[인터페이스 요소 기록]
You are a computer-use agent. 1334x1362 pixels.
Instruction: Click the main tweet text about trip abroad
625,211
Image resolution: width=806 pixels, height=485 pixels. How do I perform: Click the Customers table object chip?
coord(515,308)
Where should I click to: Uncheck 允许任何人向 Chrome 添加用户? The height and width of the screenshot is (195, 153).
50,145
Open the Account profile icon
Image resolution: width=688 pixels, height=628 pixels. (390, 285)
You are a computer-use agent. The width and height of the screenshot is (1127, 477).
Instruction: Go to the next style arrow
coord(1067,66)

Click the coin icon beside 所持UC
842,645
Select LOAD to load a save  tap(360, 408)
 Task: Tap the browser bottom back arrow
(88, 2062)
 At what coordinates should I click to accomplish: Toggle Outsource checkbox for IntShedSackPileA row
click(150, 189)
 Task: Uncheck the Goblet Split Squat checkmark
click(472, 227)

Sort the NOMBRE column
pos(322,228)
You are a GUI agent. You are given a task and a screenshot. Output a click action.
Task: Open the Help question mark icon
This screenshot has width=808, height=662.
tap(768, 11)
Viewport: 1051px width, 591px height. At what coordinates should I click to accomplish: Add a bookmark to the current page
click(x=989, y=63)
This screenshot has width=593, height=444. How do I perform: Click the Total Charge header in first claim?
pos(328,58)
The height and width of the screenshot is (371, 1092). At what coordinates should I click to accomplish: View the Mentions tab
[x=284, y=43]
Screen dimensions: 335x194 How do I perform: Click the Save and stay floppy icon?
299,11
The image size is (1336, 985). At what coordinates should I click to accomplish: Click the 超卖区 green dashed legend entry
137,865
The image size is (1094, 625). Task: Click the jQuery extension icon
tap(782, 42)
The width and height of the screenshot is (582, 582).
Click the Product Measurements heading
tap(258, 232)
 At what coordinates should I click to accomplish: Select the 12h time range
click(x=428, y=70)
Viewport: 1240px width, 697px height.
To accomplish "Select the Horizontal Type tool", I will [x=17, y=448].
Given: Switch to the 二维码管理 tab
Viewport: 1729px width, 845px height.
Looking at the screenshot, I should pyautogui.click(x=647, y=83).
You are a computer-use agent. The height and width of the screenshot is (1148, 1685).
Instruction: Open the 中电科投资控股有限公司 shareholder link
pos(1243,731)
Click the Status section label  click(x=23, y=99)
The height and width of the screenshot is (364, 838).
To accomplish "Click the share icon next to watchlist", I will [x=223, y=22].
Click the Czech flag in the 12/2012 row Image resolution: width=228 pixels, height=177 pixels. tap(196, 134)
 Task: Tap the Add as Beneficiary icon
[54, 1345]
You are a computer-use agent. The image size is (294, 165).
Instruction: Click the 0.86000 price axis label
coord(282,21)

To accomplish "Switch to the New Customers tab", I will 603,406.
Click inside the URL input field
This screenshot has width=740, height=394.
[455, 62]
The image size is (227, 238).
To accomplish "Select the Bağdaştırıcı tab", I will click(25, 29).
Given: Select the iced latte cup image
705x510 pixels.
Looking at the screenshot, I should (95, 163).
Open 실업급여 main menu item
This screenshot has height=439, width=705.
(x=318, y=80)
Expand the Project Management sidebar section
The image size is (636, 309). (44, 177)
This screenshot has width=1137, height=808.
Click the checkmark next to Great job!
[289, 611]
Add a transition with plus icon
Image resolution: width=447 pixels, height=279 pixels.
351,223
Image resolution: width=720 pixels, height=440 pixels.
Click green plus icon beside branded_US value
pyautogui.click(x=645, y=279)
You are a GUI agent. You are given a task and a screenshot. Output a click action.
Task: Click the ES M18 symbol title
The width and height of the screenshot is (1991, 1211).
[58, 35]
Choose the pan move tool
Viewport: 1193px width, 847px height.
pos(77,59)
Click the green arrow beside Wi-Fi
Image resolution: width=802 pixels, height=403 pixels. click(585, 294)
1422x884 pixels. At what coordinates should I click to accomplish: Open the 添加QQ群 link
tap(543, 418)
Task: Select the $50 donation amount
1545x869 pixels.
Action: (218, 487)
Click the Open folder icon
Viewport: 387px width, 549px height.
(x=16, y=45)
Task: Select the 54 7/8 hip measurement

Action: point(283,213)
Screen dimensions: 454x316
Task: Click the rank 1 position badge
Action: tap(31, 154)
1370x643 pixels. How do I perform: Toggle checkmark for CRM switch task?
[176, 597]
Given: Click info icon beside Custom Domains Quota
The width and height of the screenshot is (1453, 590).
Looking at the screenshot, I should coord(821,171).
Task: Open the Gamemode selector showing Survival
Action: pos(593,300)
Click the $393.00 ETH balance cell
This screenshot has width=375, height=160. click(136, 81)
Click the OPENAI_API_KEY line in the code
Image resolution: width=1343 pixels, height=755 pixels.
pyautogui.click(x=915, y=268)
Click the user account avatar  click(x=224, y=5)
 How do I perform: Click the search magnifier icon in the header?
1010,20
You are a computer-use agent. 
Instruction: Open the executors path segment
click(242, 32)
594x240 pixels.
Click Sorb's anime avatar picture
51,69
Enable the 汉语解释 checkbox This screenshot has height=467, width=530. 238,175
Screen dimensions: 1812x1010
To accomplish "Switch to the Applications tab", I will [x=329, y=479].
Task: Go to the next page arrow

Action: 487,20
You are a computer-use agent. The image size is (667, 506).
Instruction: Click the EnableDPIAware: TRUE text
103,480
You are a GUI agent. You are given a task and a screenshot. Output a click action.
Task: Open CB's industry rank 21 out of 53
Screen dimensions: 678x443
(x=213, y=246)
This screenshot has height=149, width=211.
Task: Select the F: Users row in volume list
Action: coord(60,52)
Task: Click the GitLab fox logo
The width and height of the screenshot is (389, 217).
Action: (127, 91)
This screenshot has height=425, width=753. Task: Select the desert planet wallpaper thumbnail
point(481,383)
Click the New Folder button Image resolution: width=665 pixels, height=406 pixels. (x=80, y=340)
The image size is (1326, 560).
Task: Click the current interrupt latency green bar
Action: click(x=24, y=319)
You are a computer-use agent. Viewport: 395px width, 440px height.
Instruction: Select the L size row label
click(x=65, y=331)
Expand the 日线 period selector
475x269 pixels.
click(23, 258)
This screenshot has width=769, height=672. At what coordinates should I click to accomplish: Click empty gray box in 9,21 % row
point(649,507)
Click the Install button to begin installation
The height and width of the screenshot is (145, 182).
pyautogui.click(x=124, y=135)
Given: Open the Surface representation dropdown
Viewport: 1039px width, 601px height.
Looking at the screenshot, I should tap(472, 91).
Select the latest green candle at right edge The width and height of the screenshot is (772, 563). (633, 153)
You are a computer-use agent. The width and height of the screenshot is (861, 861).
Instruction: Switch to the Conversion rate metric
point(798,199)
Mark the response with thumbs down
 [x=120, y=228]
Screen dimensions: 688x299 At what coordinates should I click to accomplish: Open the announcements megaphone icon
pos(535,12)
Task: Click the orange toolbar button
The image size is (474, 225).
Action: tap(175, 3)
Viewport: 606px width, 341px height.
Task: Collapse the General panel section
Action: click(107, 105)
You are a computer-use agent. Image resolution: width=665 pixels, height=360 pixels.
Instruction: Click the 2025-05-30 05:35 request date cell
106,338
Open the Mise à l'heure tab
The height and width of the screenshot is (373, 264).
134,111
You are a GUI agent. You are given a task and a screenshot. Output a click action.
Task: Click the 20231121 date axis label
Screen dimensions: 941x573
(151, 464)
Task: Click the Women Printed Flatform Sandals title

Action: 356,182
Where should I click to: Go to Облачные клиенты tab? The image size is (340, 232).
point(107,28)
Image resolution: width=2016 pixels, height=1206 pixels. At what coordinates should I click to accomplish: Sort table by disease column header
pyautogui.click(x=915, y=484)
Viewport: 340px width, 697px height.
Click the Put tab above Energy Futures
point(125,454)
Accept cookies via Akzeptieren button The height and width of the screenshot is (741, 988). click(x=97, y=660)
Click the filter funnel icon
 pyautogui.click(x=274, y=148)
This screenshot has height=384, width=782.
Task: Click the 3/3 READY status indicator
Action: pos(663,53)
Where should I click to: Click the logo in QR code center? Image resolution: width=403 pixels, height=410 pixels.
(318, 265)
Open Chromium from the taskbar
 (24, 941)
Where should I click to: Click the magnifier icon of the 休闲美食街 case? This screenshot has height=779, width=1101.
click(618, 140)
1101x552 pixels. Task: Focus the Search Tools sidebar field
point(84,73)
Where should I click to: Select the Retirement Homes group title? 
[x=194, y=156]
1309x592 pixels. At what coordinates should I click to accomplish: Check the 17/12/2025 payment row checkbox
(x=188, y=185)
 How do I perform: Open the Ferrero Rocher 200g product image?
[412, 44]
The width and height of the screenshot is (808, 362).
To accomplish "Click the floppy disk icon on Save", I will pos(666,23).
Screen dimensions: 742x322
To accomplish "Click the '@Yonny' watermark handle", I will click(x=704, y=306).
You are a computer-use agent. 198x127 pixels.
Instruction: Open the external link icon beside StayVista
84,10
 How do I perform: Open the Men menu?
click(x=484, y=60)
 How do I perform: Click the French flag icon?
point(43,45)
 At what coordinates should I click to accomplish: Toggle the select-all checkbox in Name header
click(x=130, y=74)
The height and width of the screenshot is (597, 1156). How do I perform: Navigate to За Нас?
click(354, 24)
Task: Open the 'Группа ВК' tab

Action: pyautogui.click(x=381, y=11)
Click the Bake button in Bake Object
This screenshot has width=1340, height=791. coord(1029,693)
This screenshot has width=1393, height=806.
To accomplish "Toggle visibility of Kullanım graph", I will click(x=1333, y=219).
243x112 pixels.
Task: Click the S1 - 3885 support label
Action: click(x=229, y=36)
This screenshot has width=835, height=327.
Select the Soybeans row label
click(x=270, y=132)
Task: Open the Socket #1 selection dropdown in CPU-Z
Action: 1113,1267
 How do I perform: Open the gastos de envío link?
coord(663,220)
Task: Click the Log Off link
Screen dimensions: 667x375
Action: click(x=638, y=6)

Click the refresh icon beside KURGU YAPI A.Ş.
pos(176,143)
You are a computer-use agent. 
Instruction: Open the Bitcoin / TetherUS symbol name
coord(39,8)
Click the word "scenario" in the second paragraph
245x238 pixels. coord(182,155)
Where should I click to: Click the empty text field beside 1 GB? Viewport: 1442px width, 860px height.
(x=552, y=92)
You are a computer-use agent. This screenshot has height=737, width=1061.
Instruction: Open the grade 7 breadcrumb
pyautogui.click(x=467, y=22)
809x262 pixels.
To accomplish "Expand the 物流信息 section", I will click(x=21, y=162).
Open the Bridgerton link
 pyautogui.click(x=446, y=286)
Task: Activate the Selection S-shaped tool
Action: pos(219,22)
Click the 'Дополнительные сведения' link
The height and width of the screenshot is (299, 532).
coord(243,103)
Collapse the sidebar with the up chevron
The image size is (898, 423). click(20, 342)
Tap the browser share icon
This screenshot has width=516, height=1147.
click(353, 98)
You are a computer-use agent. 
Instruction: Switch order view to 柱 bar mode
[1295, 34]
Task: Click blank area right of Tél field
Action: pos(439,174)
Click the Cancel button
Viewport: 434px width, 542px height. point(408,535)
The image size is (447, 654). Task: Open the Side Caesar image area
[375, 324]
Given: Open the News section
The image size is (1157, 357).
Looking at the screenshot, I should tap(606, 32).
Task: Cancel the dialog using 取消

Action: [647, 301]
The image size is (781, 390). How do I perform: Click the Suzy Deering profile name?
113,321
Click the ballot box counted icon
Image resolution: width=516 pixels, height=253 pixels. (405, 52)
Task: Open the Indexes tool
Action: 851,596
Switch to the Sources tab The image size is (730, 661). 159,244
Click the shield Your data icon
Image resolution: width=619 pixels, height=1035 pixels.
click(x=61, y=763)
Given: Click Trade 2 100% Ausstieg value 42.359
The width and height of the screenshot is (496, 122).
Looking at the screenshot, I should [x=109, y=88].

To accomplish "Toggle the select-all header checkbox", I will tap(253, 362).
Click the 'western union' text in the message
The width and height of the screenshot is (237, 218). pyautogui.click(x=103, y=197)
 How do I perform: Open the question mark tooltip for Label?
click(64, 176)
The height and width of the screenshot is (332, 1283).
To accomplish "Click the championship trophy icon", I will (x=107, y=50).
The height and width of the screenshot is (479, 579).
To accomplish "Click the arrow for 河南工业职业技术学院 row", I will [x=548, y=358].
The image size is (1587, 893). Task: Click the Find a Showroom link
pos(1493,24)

과제 안내:
위 기록에서 "How do I perform: Open the Ferrero" 문구가 들어 있는 줄에서 시작해 "coord(663,220)" 문구가 들어 있는 줄까지, 양 끝 줄을 포함하여 한 글자도 바꾸지 말고 다시 적으세요.

과제 결과:
 How do I perform: Open the Ferrero Rocher 200g product image?
[412, 44]
The width and height of the screenshot is (808, 362).
To accomplish "Click the floppy disk icon on Save", I will pos(666,23).
Screen dimensions: 742x322
To accomplish "Click the '@Yonny' watermark handle", I will click(x=704, y=306).
You are a computer-use agent. 198x127 pixels.
Instruction: Open the external link icon beside StayVista
84,10
 How do I perform: Open the Men menu?
click(x=484, y=60)
 How do I perform: Click the French flag icon?
point(43,45)
 At what coordinates should I click to accomplish: Toggle the select-all checkbox in Name header
click(x=130, y=74)
The height and width of the screenshot is (597, 1156). How do I perform: Navigate to За Нас?
click(354, 24)
Task: Open the 'Группа ВК' tab

Action: pyautogui.click(x=381, y=11)
Click the Bake button in Bake Object
This screenshot has width=1340, height=791. coord(1029,693)
This screenshot has width=1393, height=806.
To accomplish "Toggle visibility of Kullanım graph", I will click(x=1333, y=219).
243x112 pixels.
Task: Click the S1 - 3885 support label
Action: click(x=229, y=36)
This screenshot has width=835, height=327.
Select the Soybeans row label
click(x=270, y=132)
Task: Open the Socket #1 selection dropdown in CPU-Z
Action: 1113,1267
 How do I perform: Open the gastos de envío link?
coord(663,220)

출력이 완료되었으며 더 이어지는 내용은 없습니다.